Il futuro è fuori dall’Italia
27/12/2011
Chi vuole acquisire un dottorato va all’estero, chi invece ha il desiderio di fare un figlio è costretto a recarsi oltrefrontiera per poter accedere alla fecondazione artificiale impedita dalla legislazione italiana. Due facce della stessa medaglia: natalità e istruzione sono da sempre indici fondamentali per capire il benessere di un paese, e questi due dati rilevano il profondo disagio italiano.
Il fenomeno dei cervelli in fuga ha una dimensione particolarmente acuta nel più ricco centro nord, perché è proprio in questo territorio che si avverte maggiormente il declino del nostro Paese, che esce ogni volta distrutto nel paragone con l’estero. I giovani ricercatori del Mezzogiorno invece si accontentano di trasferirsi verso Nord, dove le opportunità sono sicuramente maggiori. L’università italiana più che cervelli crea dunque turisti, che si muovono come pedine del domino, spostandosi sempre più lontani dai loro iniziali luoghi di formazione.
Regole sbagliate impediscono a migliaia di coppie italiane di poter coronare il loro sogno di avere figli costringendoli ad un’altra, amara, forma di turismo. Il divieto di diagnosi preimpianto e di fecondazione eterologa hanno creato un pendolarismo con l’estero che depaupera ancora una volta la nostra ricerca, e pone un’ingiusta e salatissima tassa nei confronti dei cittadini.
La vita che nasce o l’istruzione di un giovane accademico sono il futuro di una comunità, e da molti anni i dati confermano sempre la stessa sensazione. L’Italia non è un paese per giovani, e la gran parte della classe dirigente sembra orientata solo a perseguire l’autodistruzione della nostra Nazione. Il futuro è fuori dai nostri confini.

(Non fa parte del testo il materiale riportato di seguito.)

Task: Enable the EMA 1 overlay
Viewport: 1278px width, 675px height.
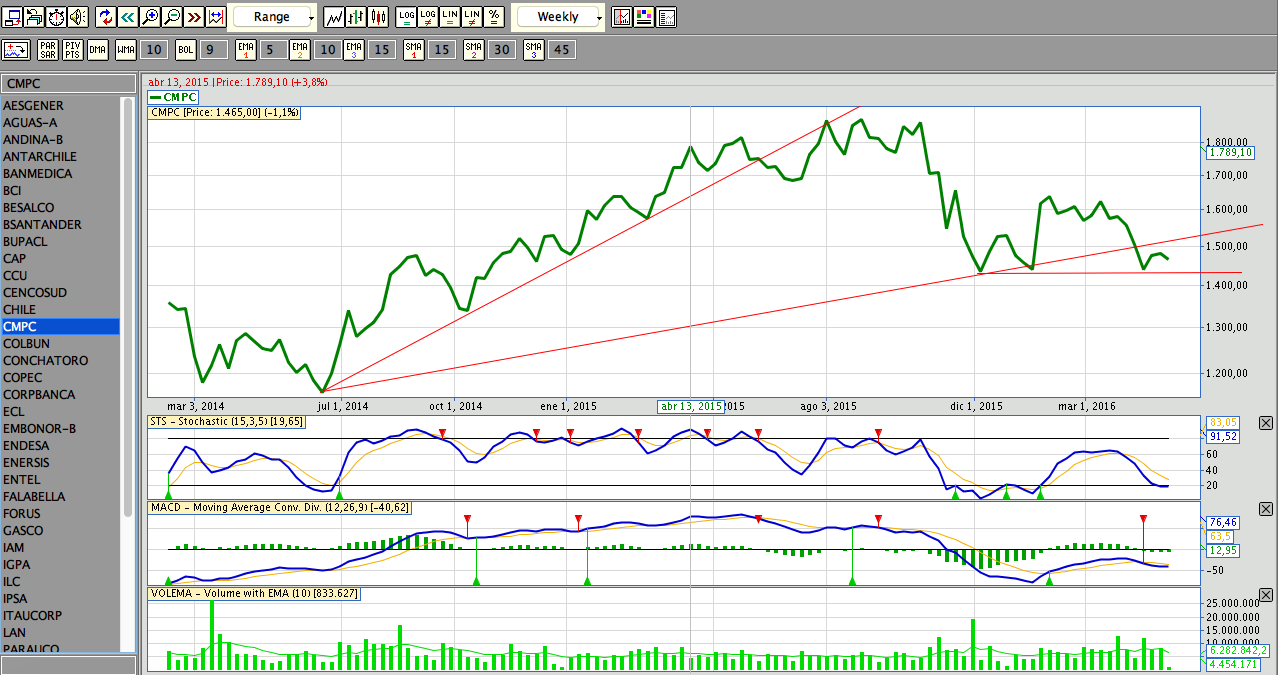Action: pos(246,49)
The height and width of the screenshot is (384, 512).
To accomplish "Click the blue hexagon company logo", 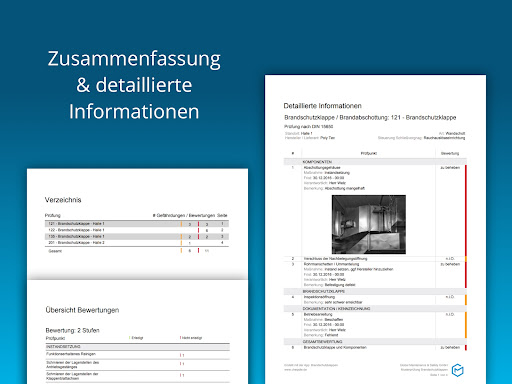I will tap(457, 370).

Perche’ fuori dai confini non mandiamo a calci nel culo tutti quei papponi (di ogni colore leghisti compresi) che una volta arrivati in parlamento rimangono incollati allo scranno e mangiano a quattro ganasce tutto quello che la gente cerca di mettere da parte? Chiaramente fuori dai confini intendo qualche speduto luogo in mezzo al deserto del sahara (non me ne vogliano i tuareg). FUORI DAI COGLIONI I PAPPONI!!!!!!!!

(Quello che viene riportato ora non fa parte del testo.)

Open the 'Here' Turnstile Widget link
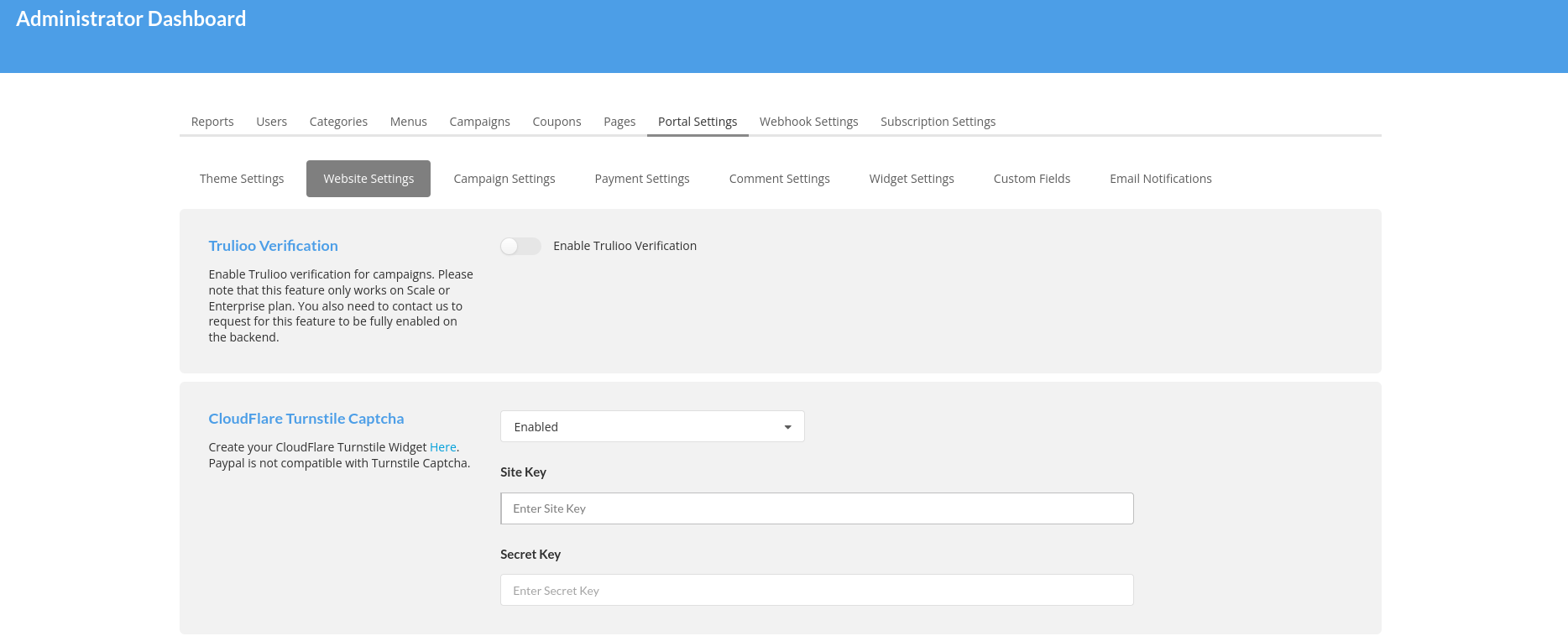The width and height of the screenshot is (1568, 636). (x=442, y=447)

Avresti tutte le ragioni del mondo, se non fosse per un dettaglio.
Chi li vota, i papponi? Mica si votano da soli…
caro guido…si votano si da soli i papponi…o anche tu sei uno di quelli che credono che il popolo è sovrano????…le elezioni sono già taroccate ancor prima dell’inizio anche se ci fanno credere che il ns. voto è determinante…..in realtà l’unica determinante della faccenda è la corruzione ormai altissima e fuori controllo.
hai ragione cappuccetto. con il porcellum si scelgono tra di loro. saluti da un paese libero.